Rising costs across essentials like gas, groceries, and housing are forcing consumers to make trade-offs. And increasingly, one of the first expenses being cut is paid streaming subscriptions.
Recent data suggests that nearly 40% of Americans are reducing their streaming spend.
At first glance, that sounds like bad news for the future of TV.
It’s not.
The Misread: Streaming Isn’t Declining — It’s Evolving
There’s a critical distinction most headlines are missing:
❌ Consumers are not abandoning streaming
✅ Consumers are abandoning paid streaming
What they are moving toward instead is:
FAST (Free Ad-Supported Streaming TV)
AVOD (Ad-Supported Video on Demand)
Lower-cost, ad-supported tiers
This isn’t a decline in viewership.
It’s a shift in monetization model
From:
Subscription-funded
To:
Ad-funded
And that changes everything.
Why This Shift Matters for Advertisers
For years, one of the biggest limitations of streaming was fragmentation and limited ad access.

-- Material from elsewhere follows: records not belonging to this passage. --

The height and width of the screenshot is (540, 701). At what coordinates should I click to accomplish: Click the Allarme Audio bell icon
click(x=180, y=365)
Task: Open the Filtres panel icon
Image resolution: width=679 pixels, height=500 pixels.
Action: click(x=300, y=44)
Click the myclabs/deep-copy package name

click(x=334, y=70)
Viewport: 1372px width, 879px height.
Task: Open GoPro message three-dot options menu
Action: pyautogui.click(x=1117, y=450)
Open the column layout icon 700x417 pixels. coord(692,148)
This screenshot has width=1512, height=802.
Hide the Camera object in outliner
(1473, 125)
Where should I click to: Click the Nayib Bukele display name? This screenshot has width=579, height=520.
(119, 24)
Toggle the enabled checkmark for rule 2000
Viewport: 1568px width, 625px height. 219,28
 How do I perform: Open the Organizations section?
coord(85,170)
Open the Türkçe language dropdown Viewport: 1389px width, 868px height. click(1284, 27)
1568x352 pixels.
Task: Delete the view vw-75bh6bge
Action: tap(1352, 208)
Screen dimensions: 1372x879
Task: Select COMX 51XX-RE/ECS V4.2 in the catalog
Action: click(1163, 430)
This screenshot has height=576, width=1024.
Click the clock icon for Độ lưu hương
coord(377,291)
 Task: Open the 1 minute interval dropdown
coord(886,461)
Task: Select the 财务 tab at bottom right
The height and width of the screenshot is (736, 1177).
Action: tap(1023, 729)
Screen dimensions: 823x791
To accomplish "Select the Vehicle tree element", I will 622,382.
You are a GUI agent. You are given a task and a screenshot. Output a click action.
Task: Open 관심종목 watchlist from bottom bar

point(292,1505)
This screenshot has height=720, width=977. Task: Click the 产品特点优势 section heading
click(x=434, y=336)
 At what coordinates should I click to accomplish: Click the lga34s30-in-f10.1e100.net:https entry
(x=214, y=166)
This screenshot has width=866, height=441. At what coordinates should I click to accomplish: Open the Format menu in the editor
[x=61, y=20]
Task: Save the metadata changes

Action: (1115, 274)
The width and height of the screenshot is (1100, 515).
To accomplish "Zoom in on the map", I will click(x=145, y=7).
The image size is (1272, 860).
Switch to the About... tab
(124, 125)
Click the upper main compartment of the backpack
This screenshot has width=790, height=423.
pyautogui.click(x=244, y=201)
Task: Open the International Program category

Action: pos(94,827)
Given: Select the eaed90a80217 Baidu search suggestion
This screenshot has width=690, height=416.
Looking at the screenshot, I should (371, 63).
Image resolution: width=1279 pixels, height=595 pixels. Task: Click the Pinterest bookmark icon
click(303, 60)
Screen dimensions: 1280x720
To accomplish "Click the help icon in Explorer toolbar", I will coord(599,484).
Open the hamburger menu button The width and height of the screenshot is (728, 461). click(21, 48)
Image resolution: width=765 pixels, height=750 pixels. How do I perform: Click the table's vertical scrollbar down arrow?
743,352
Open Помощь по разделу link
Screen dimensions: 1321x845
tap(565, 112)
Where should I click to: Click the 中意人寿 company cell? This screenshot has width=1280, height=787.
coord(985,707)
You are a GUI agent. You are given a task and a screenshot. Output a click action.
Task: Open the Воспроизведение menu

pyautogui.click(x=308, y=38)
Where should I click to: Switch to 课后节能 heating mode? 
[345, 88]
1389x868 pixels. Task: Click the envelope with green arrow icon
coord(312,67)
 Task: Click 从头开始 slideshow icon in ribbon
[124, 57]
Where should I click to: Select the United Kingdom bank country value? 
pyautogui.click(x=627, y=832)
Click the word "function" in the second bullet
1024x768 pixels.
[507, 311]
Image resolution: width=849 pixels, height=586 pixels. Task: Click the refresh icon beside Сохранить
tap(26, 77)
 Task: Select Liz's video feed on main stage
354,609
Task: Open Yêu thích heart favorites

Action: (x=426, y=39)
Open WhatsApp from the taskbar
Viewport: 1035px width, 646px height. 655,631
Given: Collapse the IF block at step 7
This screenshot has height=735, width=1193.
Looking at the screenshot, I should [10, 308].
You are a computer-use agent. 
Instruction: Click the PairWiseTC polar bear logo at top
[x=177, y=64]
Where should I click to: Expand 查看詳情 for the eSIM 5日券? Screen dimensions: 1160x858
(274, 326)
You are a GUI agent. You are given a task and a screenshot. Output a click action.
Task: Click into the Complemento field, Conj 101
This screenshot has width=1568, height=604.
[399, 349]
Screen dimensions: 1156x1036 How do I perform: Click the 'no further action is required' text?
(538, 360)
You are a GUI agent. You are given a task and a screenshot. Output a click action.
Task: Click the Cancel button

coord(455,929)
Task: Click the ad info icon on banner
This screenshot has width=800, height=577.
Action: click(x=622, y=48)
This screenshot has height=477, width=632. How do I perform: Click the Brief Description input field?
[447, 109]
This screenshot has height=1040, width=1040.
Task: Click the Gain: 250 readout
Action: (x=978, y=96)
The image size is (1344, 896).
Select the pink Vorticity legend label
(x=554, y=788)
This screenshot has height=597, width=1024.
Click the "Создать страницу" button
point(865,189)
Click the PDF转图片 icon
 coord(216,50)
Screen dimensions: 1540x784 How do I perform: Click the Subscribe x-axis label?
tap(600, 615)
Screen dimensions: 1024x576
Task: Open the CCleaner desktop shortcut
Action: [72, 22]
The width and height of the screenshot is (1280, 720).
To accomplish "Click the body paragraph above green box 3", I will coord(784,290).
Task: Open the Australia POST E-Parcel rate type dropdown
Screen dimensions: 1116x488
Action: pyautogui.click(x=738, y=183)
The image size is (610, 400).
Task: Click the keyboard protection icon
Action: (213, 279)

Now, that barrier is breaking down.
As more consumers move into ad-supported environments:
Inventory increases
Reach expands
Ad exposure normalizes
CPM pressure stabilizes
In other words, CTV becomes more scalable and more accessible
The Rise of FAST and AVOD Is Not a Side Trend
Free streaming platforms are no longer secondary options.
They are becoming primary viewing environments.
Why?
Because they solve the exact problem consumers are facing:
Rising subscription fatigue
Increasing monthly costs
Desire for flexibility
FAST and AVOD deliver:
-Familiar content
-No monthly commitment
-Lower perceived cost (ads instead of subscriptions)
For advertisers, this creates a new reality:
More attention, in more measurable environments, at greater scale
What Happens Next: A Repricing of Attention
As inventory grows, the market will adjust.
We’re likely to see:
1. More Efficient Media Buying Windows
As supply increases:
More impressions become available
Pricing becomes more competitive
Entry barriers lower for new advertisers
2. Higher Ad Acceptance from Consumers
Consumers who leave paid platforms understand the trade-off.
They are choosing: Free content in exchange for ads
That makes them:
More tolerant of advertising
More receptive to offers
More likely to engage with value-driven messaging
3. Stronger Cross-Channel Impact
In tighter economic environments, consumer behavior shifts:
More research before buying
Longer decision cycles
Higher price sensitivity
This amplifies the role of CTV as a demand driver.
CTV influences:
Search behavior
Direct traffic
Branded queries
Downstream conversion channels
Where Most Advertisers Will Get This Wrong
As budgets tighten, many brands will react predictably:
❌ Cut upper-funnel channels
❌ Focus only on last-click performance
❌ Reduce CTV investment
This is a mistake.
Because CTV is not a last-click channel.
It’s a demand creation channel
And in a constrained economy, demand creation becomes more valuable — not less.
The Strategic Opportunity for Smart Brands
This shift creates a window.
Not a risk.
Brands that understand what’s happening will:
1. Move Into AVOD and FAST Early
Follow the audience — not outdated assumptions.
2. Adjust Creative to Match Economic Reality
Messaging needs to evolve:
Value-driven positioning
Clear offers
Practical benefits
Not just brand awareness.
3. Upgrade Measurement (Critical)
This is where most brands fail.
To properly evaluate CTV:
Use IP + pixel matching
Implement multi-touch attribution platforms
Run incrementality testing
Monitor DMA-level performance
Without this, CTV will appear underperforming — even when it’s driving real results.
4. Think in Systems, Not Channels
CTV should not operate in isolation.
It should drive:
Search
Paid social
Direct response
This is how modern growth systems are built
Final Take
The headlines suggest instability in streaming.
The reality is much more interesting.
👉 The economics of TV are changing
👉 Attention is shifting into ad-supported environments
👉 CTV is becoming more measurable and more scalable
This is not a contraction.
It’s a transition.
And for advertisers who understand it:
It’s one of the most important opportunities in modern media.